ここでひとつ、お願いがあります。この後、IAMOによる今後の人間界の和平交渉の方針について発表があるのですが、そこでオドノイドの女の子が1人、紹介されると思います。あの日、僕が救おうとした子です。・・・どうか、彼女の目を見て、言葉を聞いてください。
あの日、彼女もまた恐かったはずです。人間界への攻撃をやめて欲しければオドノイドを駆逐してくれと言った魔族のことも、平和のためという大義名分を得て自分を殺しに来た人間のことも。あのときの彼女にはこれっぽっちの尊厳も与えられていませんでした。僕ら、ヒトが取り上げたからです。
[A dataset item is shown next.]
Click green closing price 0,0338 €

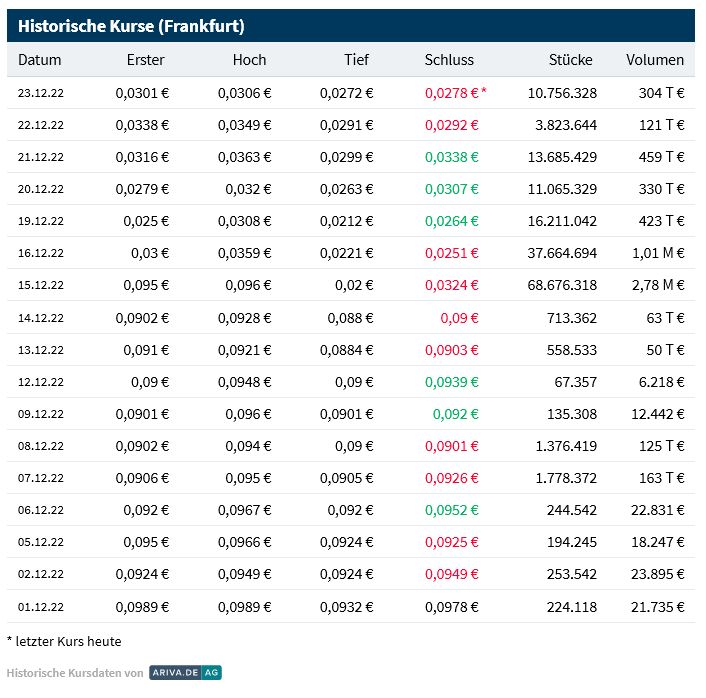(x=452, y=157)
それでも、あの子は僕と一緒にここに来てくれたんです。
オドノイドたちは、僕らより一足早く、ヒトに歩み寄ろうと努力をしてくれています。恐くても、違っていても、手を取り合うことは出来る。僕がそれをよく知っています。
僕がみなさんに伝えるべきことは、以上です。最後に、改めて自己紹介します。
僕の名前は神代迅雷です。先日、リリトゥバス王国から攻撃を受けた一央市から、相互理解の理念に賛成してここに来ました。
16歳の高校1年生にだって、オドノイドと共に生きていける世界を信じてIAMOともぶつかって、このチャンスを手繰り寄せることが出来ました。
なんで僕がここに立てたのか。
なんの心残りもない最高の”相互理解”を目指して、僕はこれからも自分になにが出来るのかを考えていきたいと思います。ありがとうございました。